Who Owns the Data?

With all of the data breaches and accusations of improper data usage in the news these days, the question of who owns data looms large. Understanding who owns which data is a complex question that can’t be answered quickly or easily.

First of all, we must differentiate between public data and private data. One could say that public data is in the open domain and available to everyone. But what makes data public? Is data you post on Facebook now public because it is available to anyone with a browser or the Facebook app? Well, probably not. It is available only to those you have shared the data with on Facebook. But when you put it up on Facebook, then you no longer exclusively own that data … Facebook likely owns it, too.

What about governmental data that is available freely online such as the data at and Well, you can grab that data and use it, but that doesn’t mean you own it, does it? You don’t control that data. If you think the data is wrong, you can change your copy of it but not the original.

Then there are all the data governance and privacy laws and regulations that impact who owns what and how it can be used. It can be difficult to fully understand what all of these laws mean and how and when they apply to you and your organization. This is especially important with General Data Protection Regulation (GDPR) going into effect this year (2018).

But let’s back it up a minute and think just about corporate data. It is not an uncommon question, when working on a new project or application, to ask, “Who owns this data?” That is an important question to have an answer for! But “owns” is probably not the best word choice.

In most cases, corporate data probably belongs to the company, and thus, the company is the owner. Each department within an organization ought to be the custodian of the data it generates and uses to conduct its business. Departments are the custodian because they are the ones who decide who has access to their data, must maintain the integrity of the data they use, and ensure that it is viable for making decisions and influencing executives.

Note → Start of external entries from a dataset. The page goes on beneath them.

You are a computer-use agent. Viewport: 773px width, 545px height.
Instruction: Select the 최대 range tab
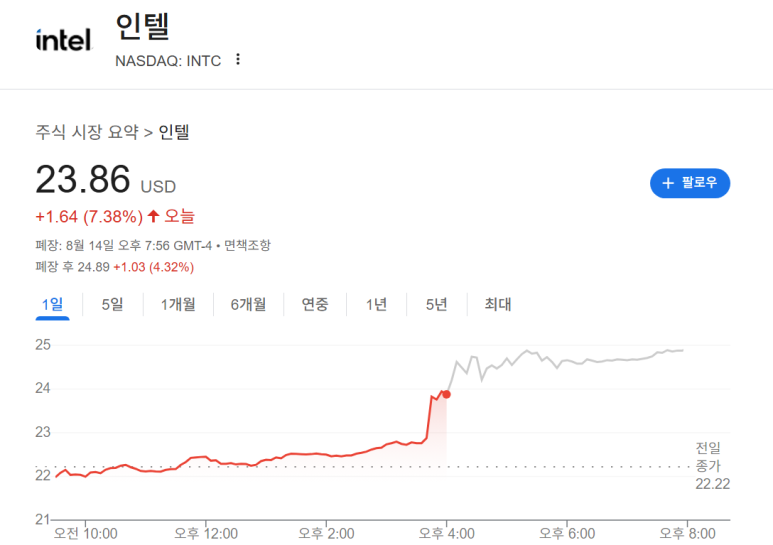click(x=497, y=304)
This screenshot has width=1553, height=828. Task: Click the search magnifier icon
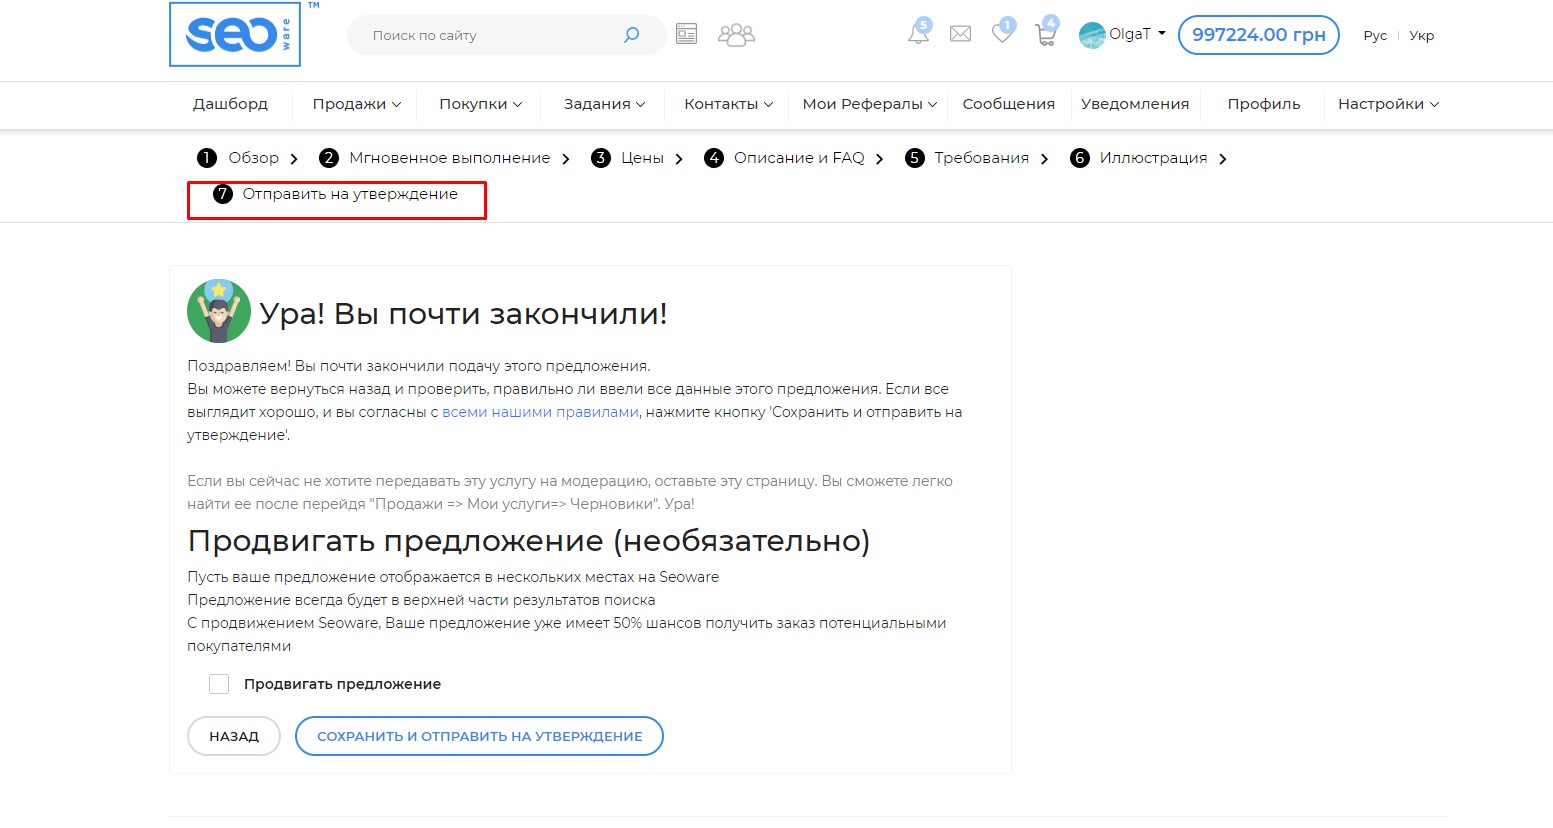point(631,35)
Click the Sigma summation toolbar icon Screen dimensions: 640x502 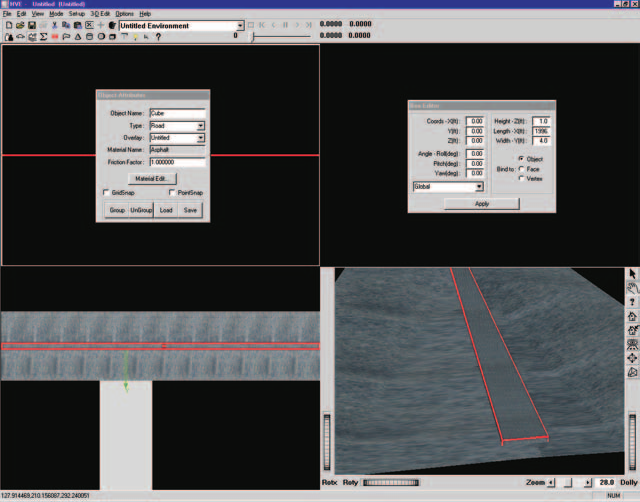coord(43,37)
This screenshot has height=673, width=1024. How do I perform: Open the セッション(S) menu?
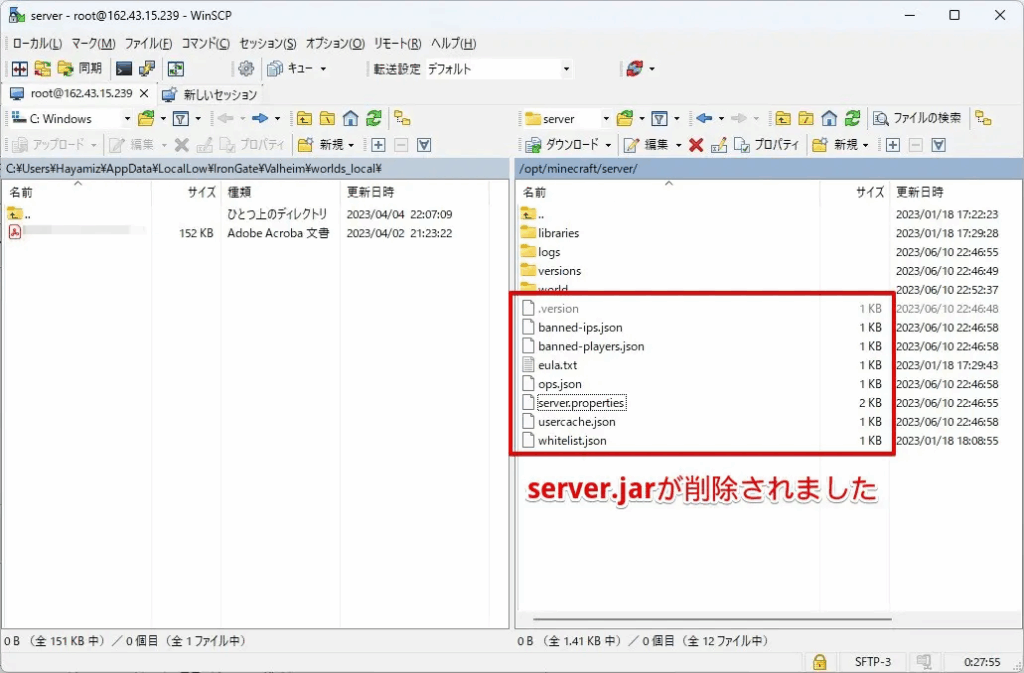268,44
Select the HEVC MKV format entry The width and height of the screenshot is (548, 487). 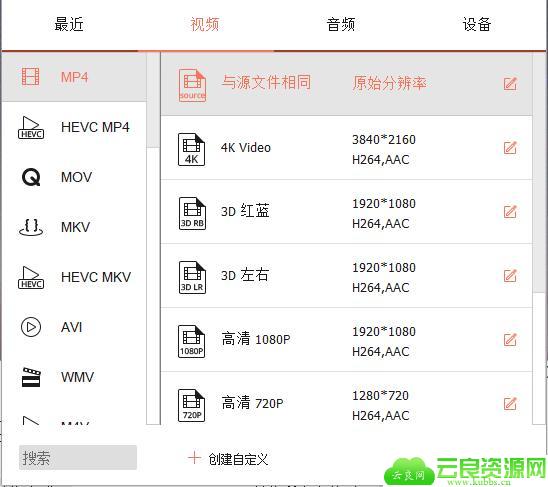[x=74, y=277]
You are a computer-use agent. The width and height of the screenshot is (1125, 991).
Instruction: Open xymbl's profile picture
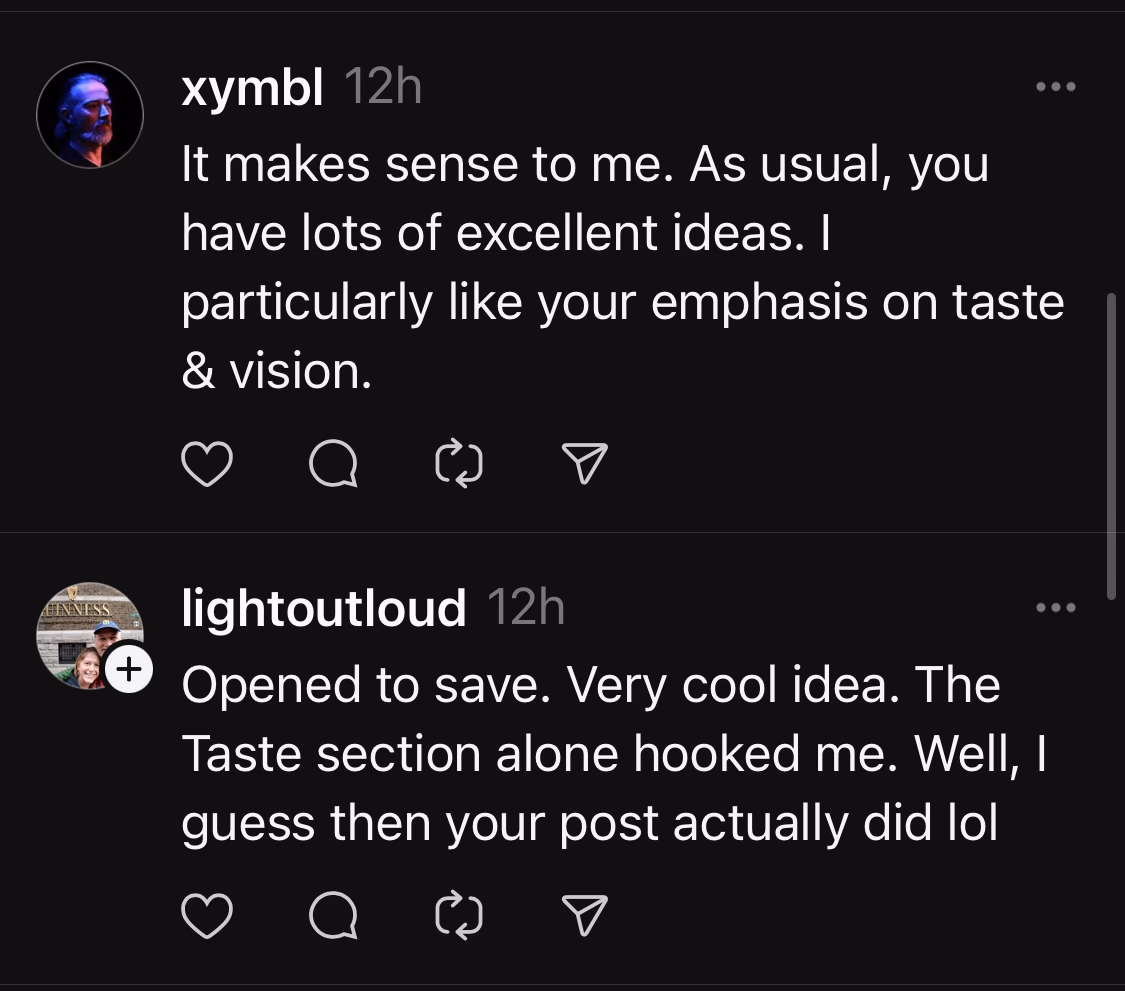pos(90,115)
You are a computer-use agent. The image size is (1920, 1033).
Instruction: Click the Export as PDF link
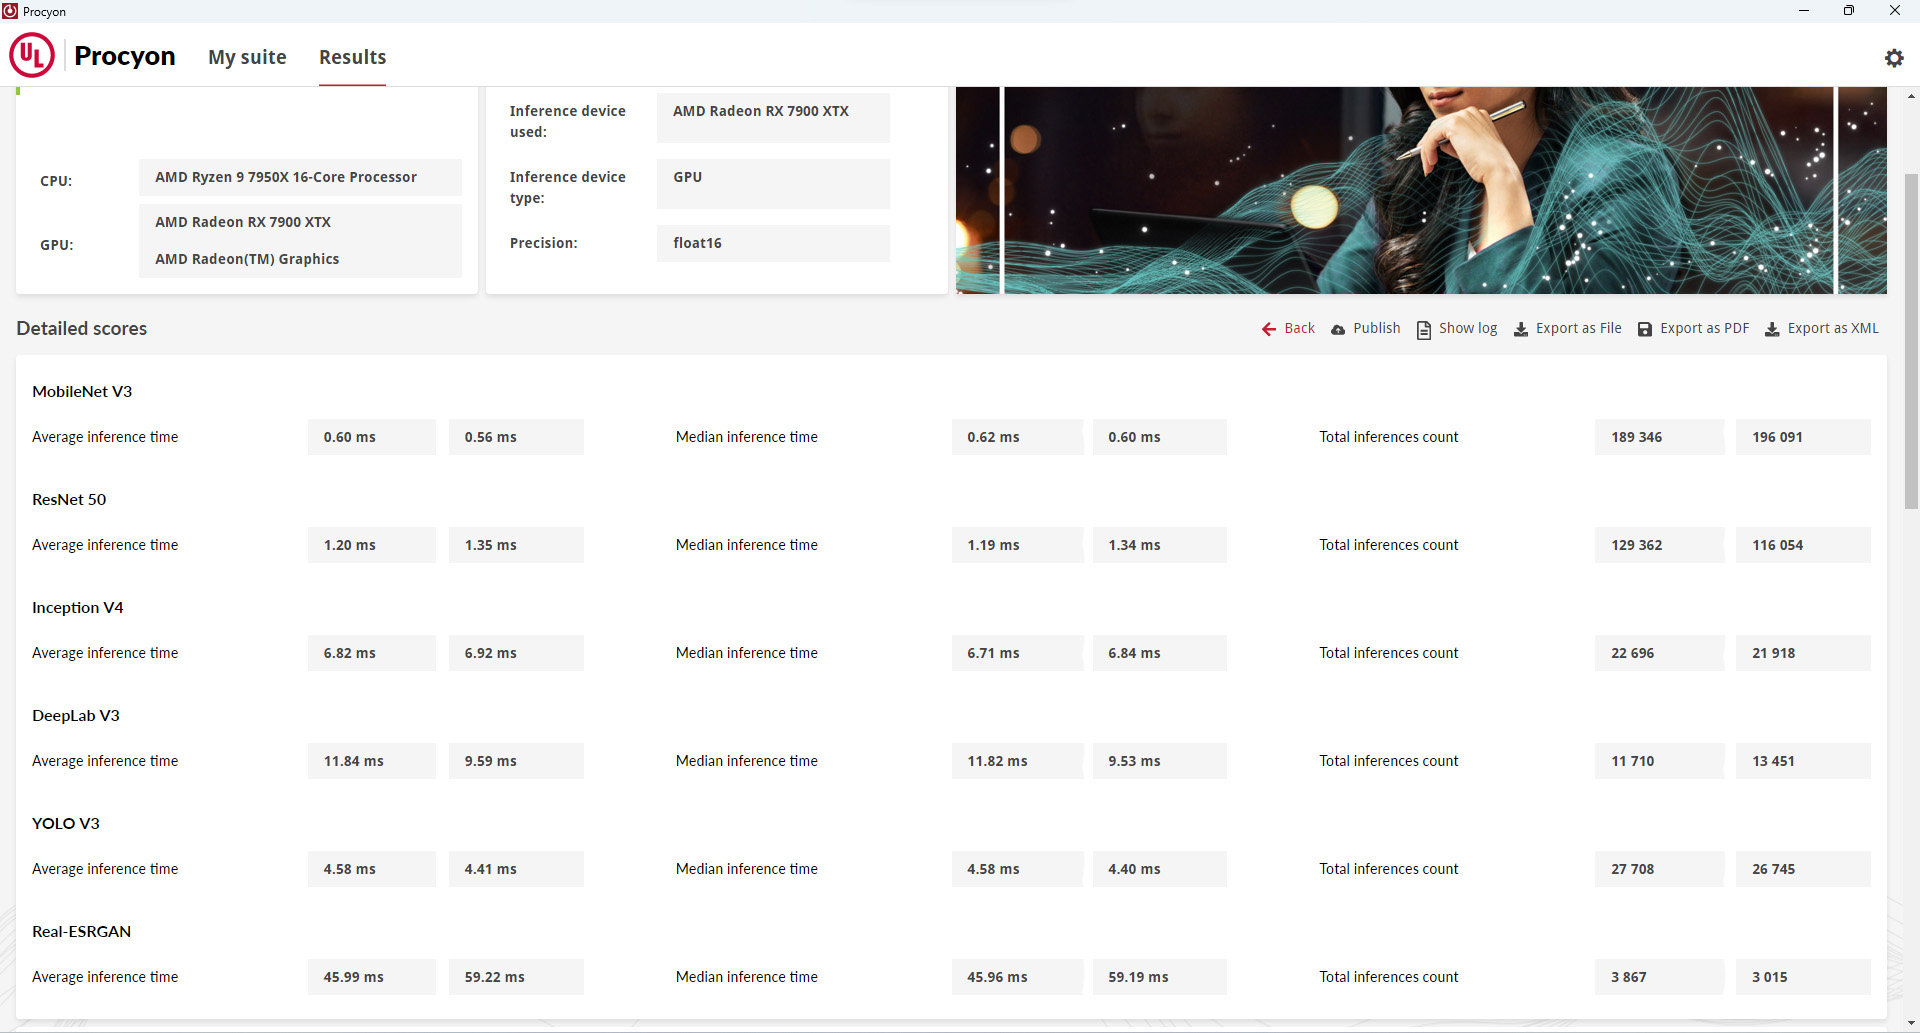point(1704,328)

Nevertheless, this answer provides only a partial answer to the question. You really need named individuals as custodians or stewards. These data stewards can be from the business unit or the IT group supporting the business unit. Generally speaking, if stewards are appointed in IT, they should probably not be application developers or DBAs but perhaps data analysts or higher-level IT managers. Application developers are responsible for writing code, and DBAs are responsible for the physical database structures and performance. There needs to be a professional in charge of the accuracy of the actual data in the databases—and a technician is not the best choice.

A good data steward knows the business inside and out, as well as the data used by the business on a daily basis. If you do not have data stewards assigned for all of your business-critical data, then data governance and compliance with regulations like GDPR can be difficult, if not impossible, to achieve.

Here are some things to consider as you approach your plans for establishing data ownership and stewardship:

Understand the data requirements of all current systems, those developed in-house and those you bought. Be sure that you know all of the data interdependencies of your applications and how one application can impact another.

Assess the quality of your existing data in all of your existing systems. It is probably worse than you think it is. Then work on methods and approaches to improve that quality. There are tools and services that can help here.

Redesign and re-engineer your systems if you uncover poor data quality in your current applications and databases. You might choose to change vendors, or re-platform or rehost applications with poor data quality. But if the old data is still required it must be cleansed before using it in the new system.

Work on methods to score the quality of data in your systems, and tie the performance and bonuses of your data stewards to the scores.

If you haven’t thought about data ownership lately—or ever—it is time to start. How does your organization approach data ownership and stewardship?